For the first time ever, Ellis also qualified in Super Stock in a Junior Pippin Trucking-sponsored Roy Hills Mustang with a motor built by Moore, Moyer and their staff.

“I had an amazing time driving that car,” said Ellis. “It was a real challenge for me because everything we do on the motorcycle, we do with our hands. You let go of the clutch with your left hand and turn the throttle with your right hand, and we don’t use out feet for anything other than putting on the pegs and steering the bike a little bit.

“But being in the car and having to let go of the trans-brake with your right hand, pushing the gas pedal with your foot, and the staging procedure and not being able to see because you sit so low in the car—it was a big challenge for me and I really enjoyed it.”

“But we are a small team and we don’t have a big crew, so if anything, it was a lot on me and my guys to pick up my slack from not working on the bike (when he was driving the car).”

Picking up some of that slack was Chip’s 14-year-old daughter, McKenzie. “She serviced the clutch every round, and every time she does that, we go rounds,” noted Chip. “So McKenzie, you’re not going to school anymore.

“As tight as the field is right now, it’s tough drag racing. This is the kind of racing we enjoy, and we’ll see what the good Lord has to offer me,” Pippin said. “And I’m smart enough to know, we might not be there a week from now, but right now we are.

“We’ve been workin’ and strugglin’ all year, but I give all the glory to God, because that’s who’s been pulling the strings in my life. Chip fights the Big C, which is competition, and I fight the Big C, which is cancer.

“I’m getting stronger. I’m up to doing 17 push-ups, I feel better, I’m extremely light—which is what I want to be. Actually, I feel fine. They just tell me I have a spot (about the size of a pea on top of his left lung), we’re gonna go in there and take it out and see what we’ve got. The way the lung doctors talk, they think it’s cancer. But they also thought my two lymph nodes had cancer, and they didn’t. So they say I’ll be out of work for six weeks, but I think I can trim that down to about three.

“But that’s the way it goes.

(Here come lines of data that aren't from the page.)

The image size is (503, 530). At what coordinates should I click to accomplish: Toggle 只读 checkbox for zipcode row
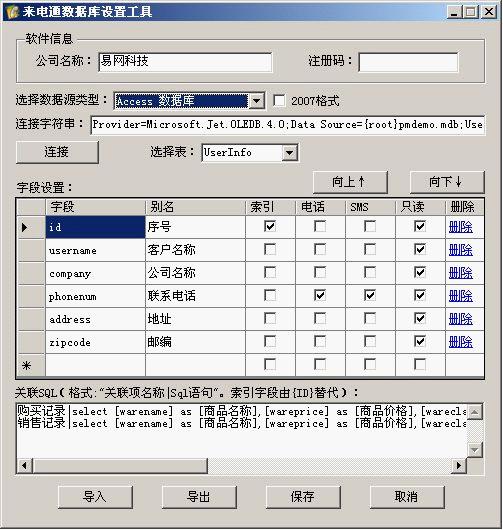[420, 341]
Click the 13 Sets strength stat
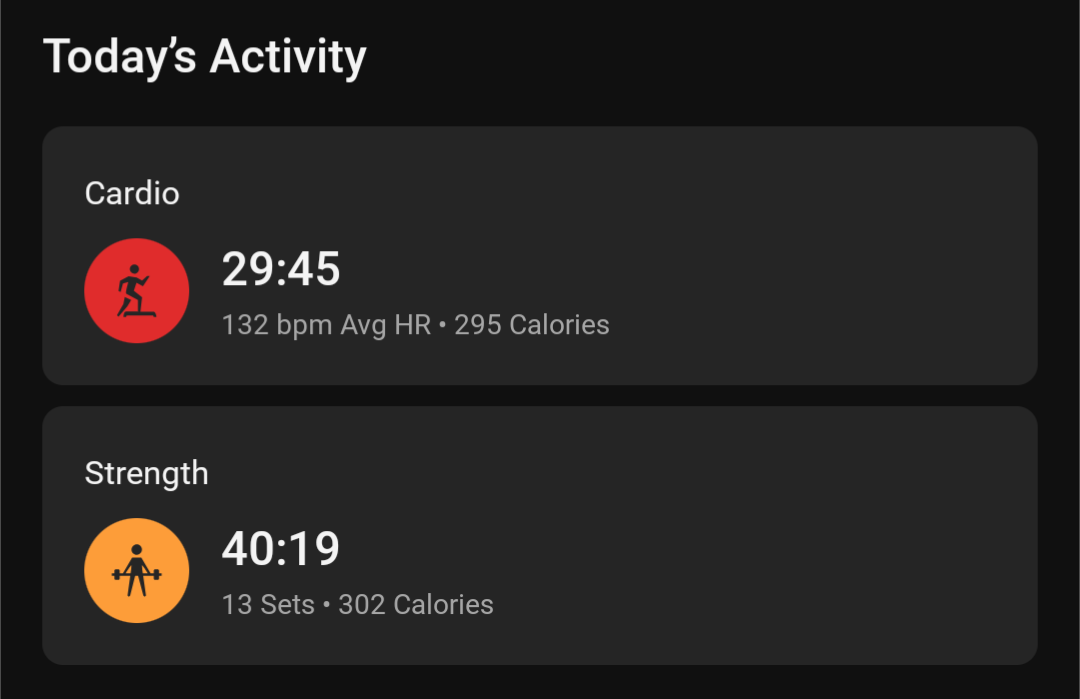This screenshot has width=1080, height=699. (x=268, y=605)
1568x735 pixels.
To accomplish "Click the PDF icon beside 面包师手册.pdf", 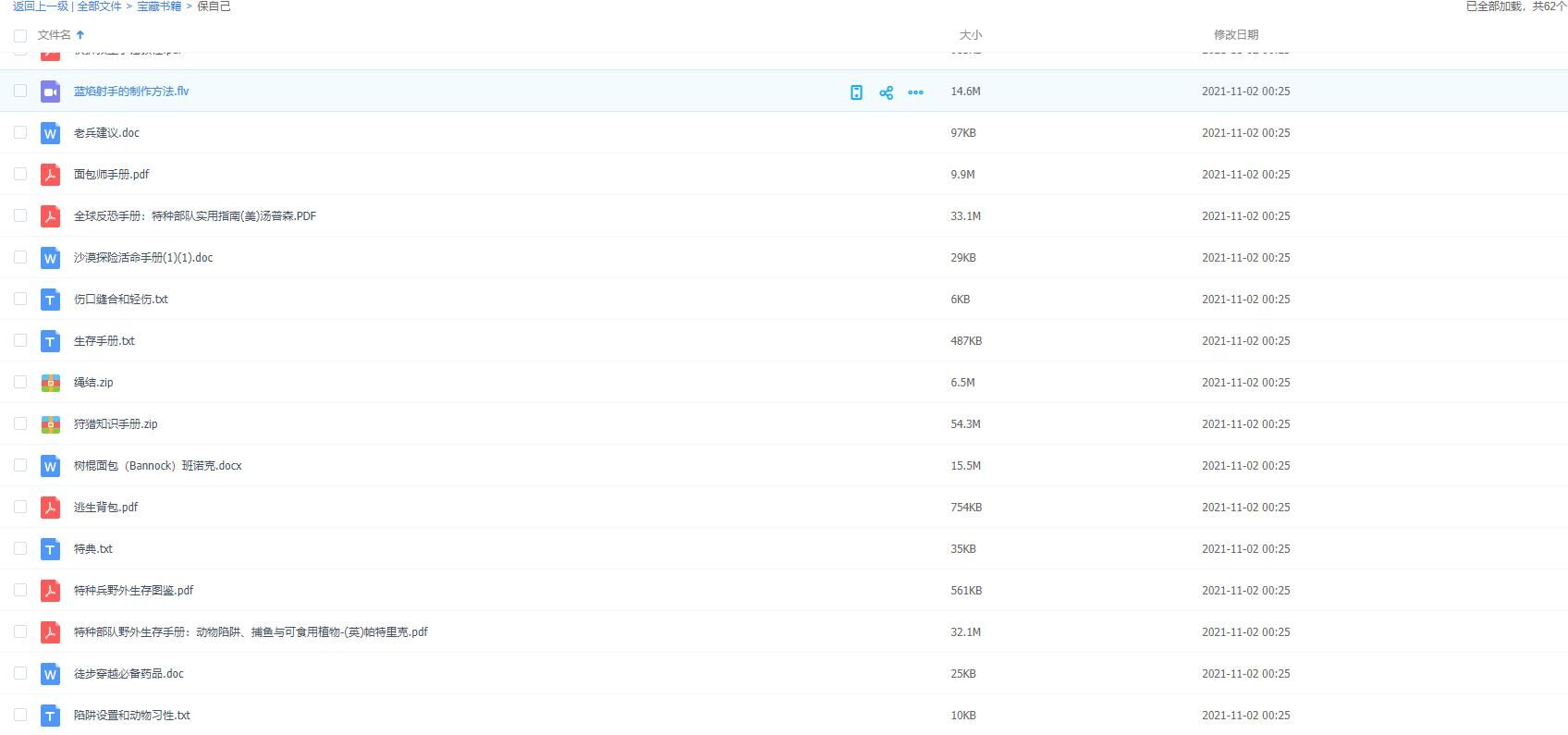I will pos(51,175).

We’re gonna get the handle on this little problem, and hopefully I’ll be riding in Gainesville (to start the 2017 season) with at least two bikes.”

“Junior’s sponsored me since I was 8 years old, and now he sponsors my boy Cooper,” said Atlanta Dragway racer Jeremy Hancock. “He and my dad, Mark, are very good friends and they always raced motorcycles together. He’s helped me for 22 years now and I really appreciate all he’s done for us.”

“Me and his daddy used to hang out at Yellow River Dragstrip,” Pippin said about Jeremy, and Junior clearly relishes sponsoring this family’s racing into a third generation.

“I race Top Dragster, my wife has a Super Comp dragster, and my dad has a little Vega,” said Jeremy. “And then there’s Cooper. He’s driving the same car I’ve had since ’92. It’s his first year racing. He has three wins in four finals and won the track championship. My boy’s just wearin’ them out!”

Pippin’s association with the Hancock family is indicative of the way he establishes relationships for the long haul. “I’m just truly blessed to have the people that the good Lord has surrounded me with,” said Junior. “I know I have an immediate family, but in my life, some things have happened here of late, and I did not realize how big of a family I actually had but Lord it is huge. And the thing of it is, I had no idea. So many of the racers have prayed for me and it’s just been a humbling experience.”

And now Junior, Chip and the whole Junior Pippin Trucking team hope to deliver a humbling experience to the competition through the remainder of the Countdown.